Thursday, March 03, 2005

Carnival of the Recipes #29 - Shephard's Pie

This is a dish I cooked yesterday to take over to my brother and SiL tonight. They are coming home from the hospital with their baby today and it is part of the food package I have put together for them. I've cooked this one quite a lot, and it is quite popular. I cooked it once for some friends of mine when they moved house, and they were much appreciative.

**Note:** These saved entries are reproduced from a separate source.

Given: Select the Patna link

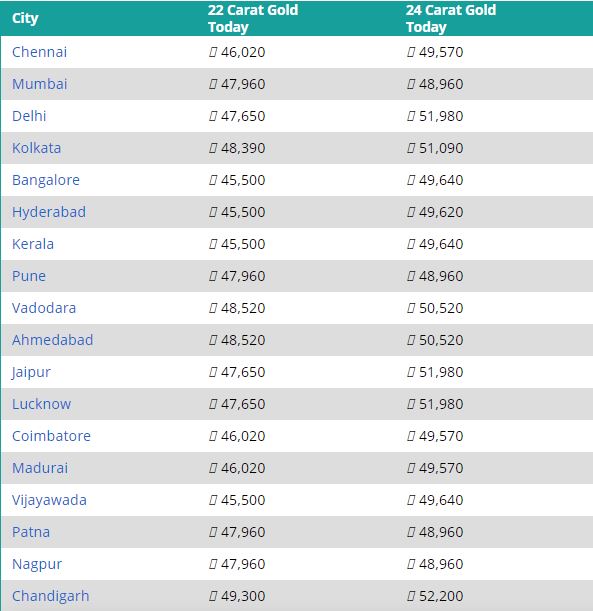Looking at the screenshot, I should [x=31, y=532].
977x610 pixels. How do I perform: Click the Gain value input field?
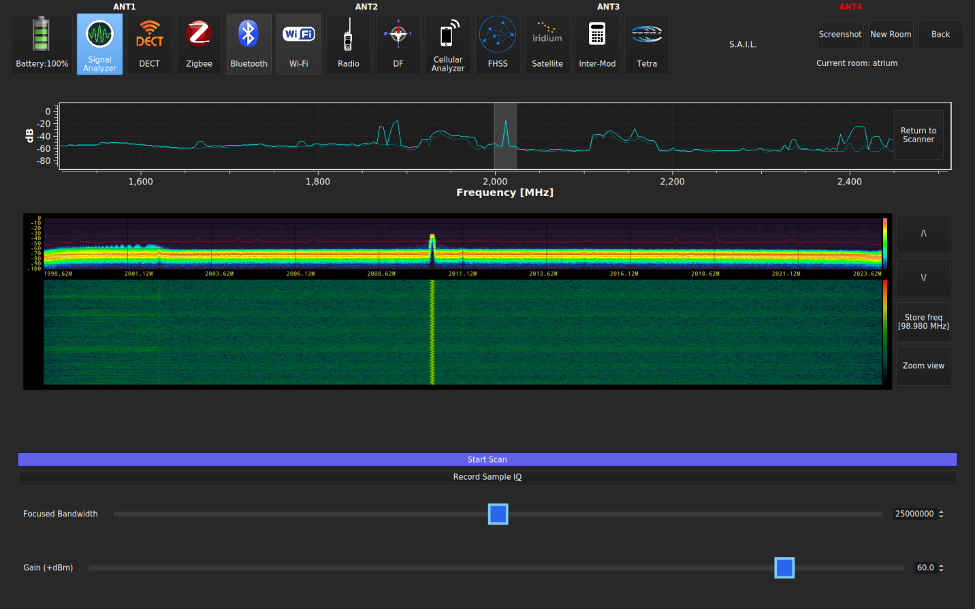pos(925,568)
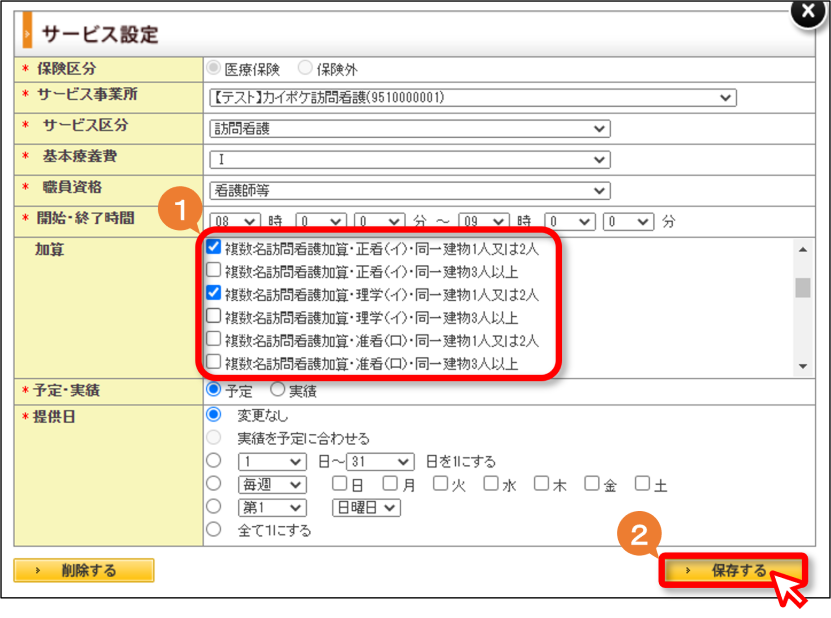Click scroll down arrow in 加算 list

pos(803,366)
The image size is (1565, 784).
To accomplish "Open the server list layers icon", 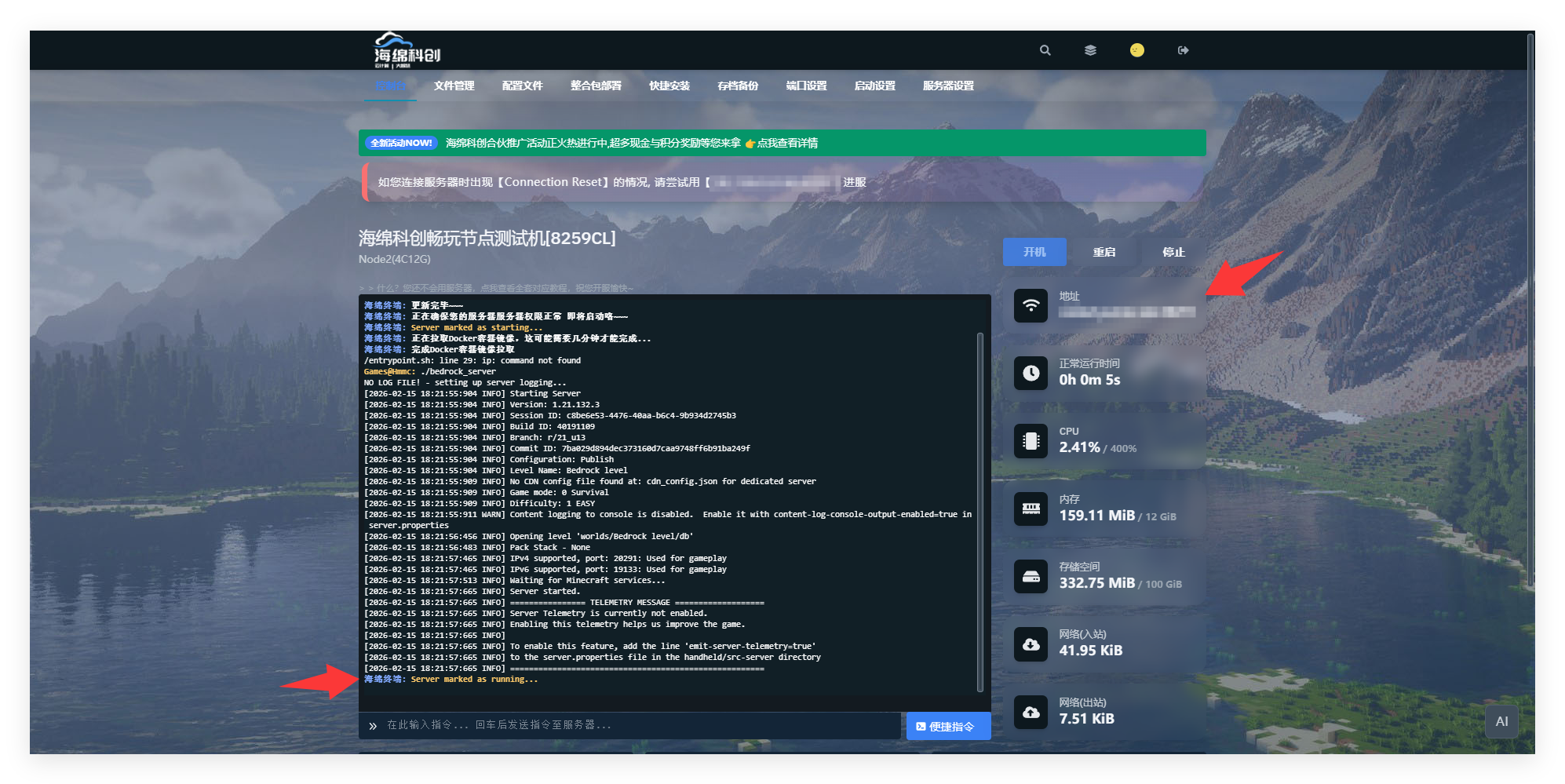I will [1090, 50].
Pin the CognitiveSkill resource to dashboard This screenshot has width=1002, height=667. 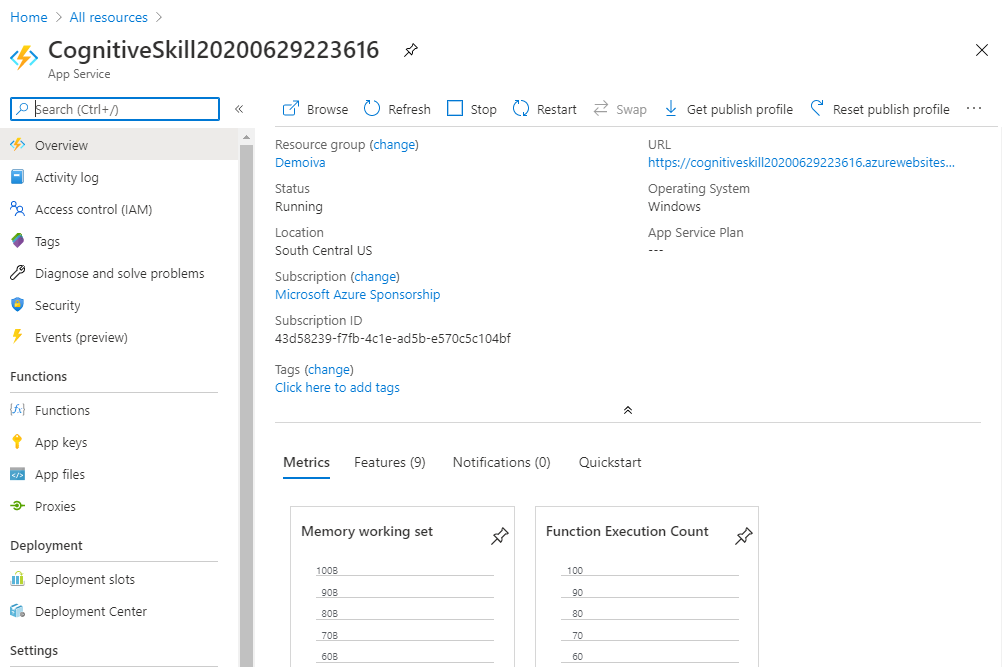point(411,51)
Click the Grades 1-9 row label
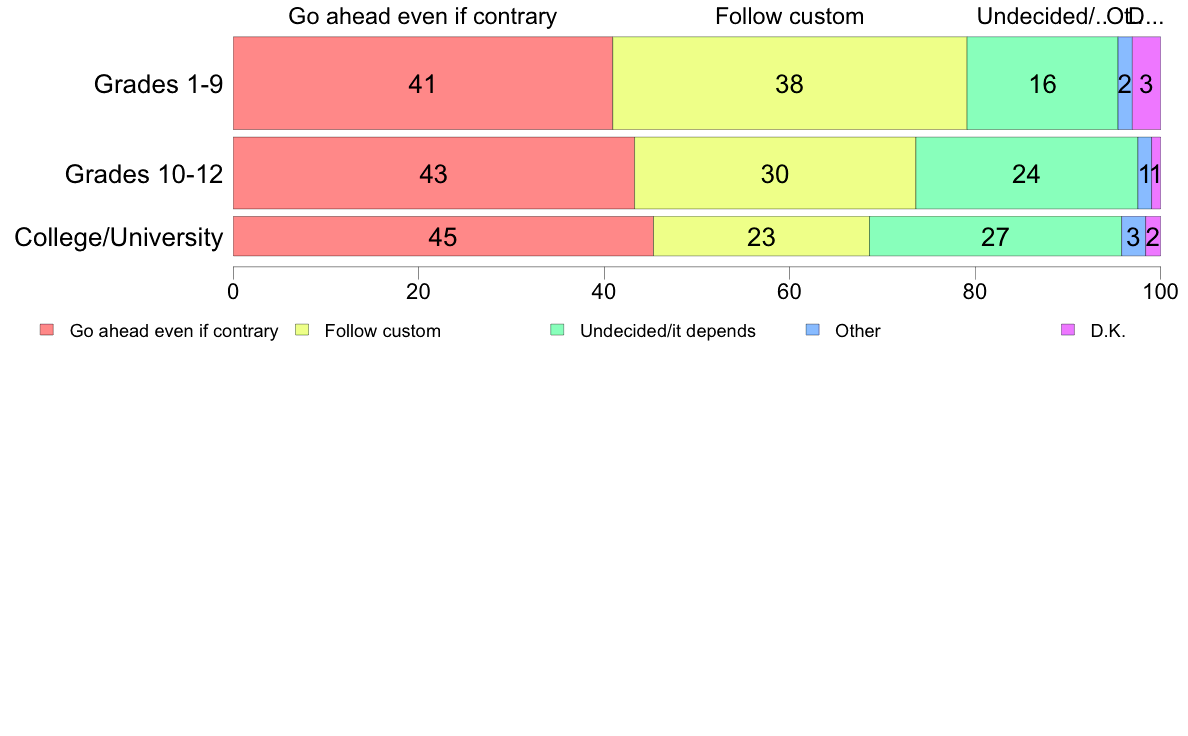The image size is (1188, 736). coord(158,83)
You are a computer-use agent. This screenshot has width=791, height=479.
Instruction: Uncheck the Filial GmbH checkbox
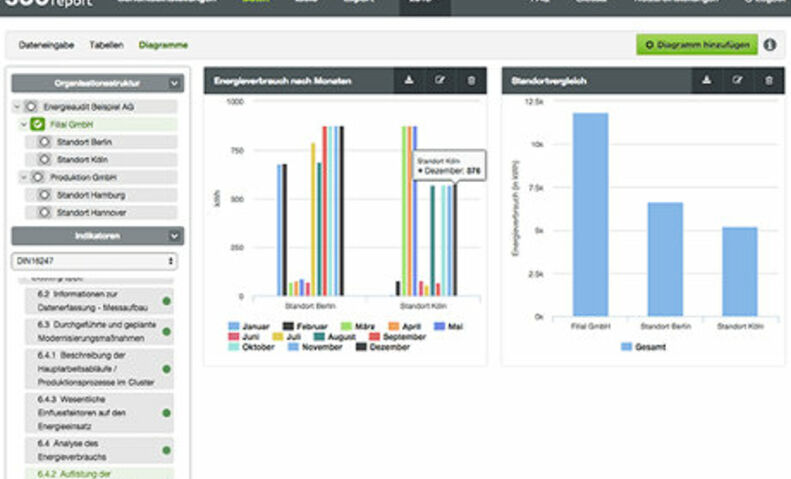pyautogui.click(x=36, y=125)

The one I cook uses beef mince instead of lamb, so technically it is Cottage Pie, instead of Shephard's pie, but hey, everything else is the same.

Serves 6

Ingredients

1 Tbsp olive oil
2 small onions, chopped
500g (17.7 ounces) lamb mince
1 Tbsp plain flour
1 x 440g (15.5 ounces) can tomatoes, drained, juice reserved
1 beef stock cube, crumbled
2 tsp Worcestershire sauce
1/2 cup frozen peas (I use a frozen pea and corn mixture, cause I like the sweetness of the corn, but up to you what you want to go with)
2 medium carrots, finely chopped
4 large potatoes
freshly ground pepper
milk and margarine

Method

1. Preheat oven to moderate 180 deg C (356F). Heat oil in a heavy based pan; add onion. Cook over medium high heat until soft. Add mince. Cook 10 minutes or until well browned and almost all liquid has evaporated. Use a fork to break up any lumps of mince as it cooks.
2. Blend flour with a little reserved tomato juice until smooth. Add sufficient water to remaining tomato juice to make up 1 cup. Blend into the flour mixture with crumbled stock cube.
3. Gradually add liquid to mince mixture, stirring constantly over medium high heat. Add the tomatoes, Worcestershire sauce, peas and carrots. Mix well. Bring to the boil and simmer, covered, for 25 minutes.
4. Cook the potato however you normally do when making mashed potato. I tend to steam ours, but you can also cook them in a pan of boiling water. Whatever takes your fancy. Now the recipe I originally got this from says to blend the potatoes with sour cream and pepper. This is not how I normally make mashed potatoes, and I am not a huge fan of sour cream. So to make the mash, I mash the potatoes with milk and margarine or butter, and cracked pepper to taste. If you do wish to use sour cream, the recipe calls for 1/4 cup.
5. Place the mince mixture in a deep, ovenproof dish. Top with potato, using a fork or spatula to spread it evenly.
Bake for 15 minutes or until the top is golden brown. Serve with a salad or with vegetables of your choice.

** Original recipe before I made my alterations came from Family Circle's book "Popular potato recipes" (1993)

8 Comments:

Anonymous Anonymous said...

Is beef mince the same as ground beef?

3:09 am  
Anonymous Anonymous said...

Yes, Andy, it is. Ground beef (or hamburger) is what Americans call beef mince. I am an ex-patriate American in Holland who cooks French and Italian, along with Mexican. I wonder what the culinary equivalent for "multi-lingual" is? And a "stock cube" is what we know of as a bouillon cube, except that American ones (about half an inch on each edge) are only enough for about a cup of liquid. You might need to use more than one: the ones here are more than twice as big as American ones.

7:41 am  
Blogger Amanda said...

Hi guys, I've just measured our stock cubes, and they are 1.5cm on each edge(about 3/5 inch, or a bit over a half inch), so if yours are that size, then one is enough.
And yes Andy, like Bruce said, beef mince is the same as ground mince.
One of the interesting side affects of being in this Carnival, is that I'm learning a lot about the differences of what different countries call things.

12:41 pm  
Anonymous Anonymous said...

Hey,

Do you have a recipe for Hunza Pie?

I lived in Oz in the 70's and it was a fav...alas I've lost my handwritten recipe book and can't quite recall the ingredients other than whole wheat crust, spinach and Cheddar cheese.

BJ

7:39 am  
Blogger Unknown said...

I'm batching it this week and, since my wife doesn't care for lamb and inspired by your recipe from last week, I'm making shepherd's pie. Your recipe is very much like the one that me auld mither used.

Now tell me, have you ever made Tamale Pie?

12:45 pm  
Blogger Amanda said...

Sorry for the late reply BJ, but I've never heard of Hunza Pie. However, I googled it for you, and found a recipe here

1:10 pm  
Blogger Amanda said...

Dave, good luck with the shepherd's pie, let me know what you think.
No, I haven't ever made Tamale Pie, but it looks like a good meal. Gotta recipe I could try?

1:12 pm  
Blogger Unknown said...

The shepherd's pie was fabulous. I posted about it.

I'll dredge up a recipe for tamale pie and post it within the next day or two. This is something I know your husband and kids will really like.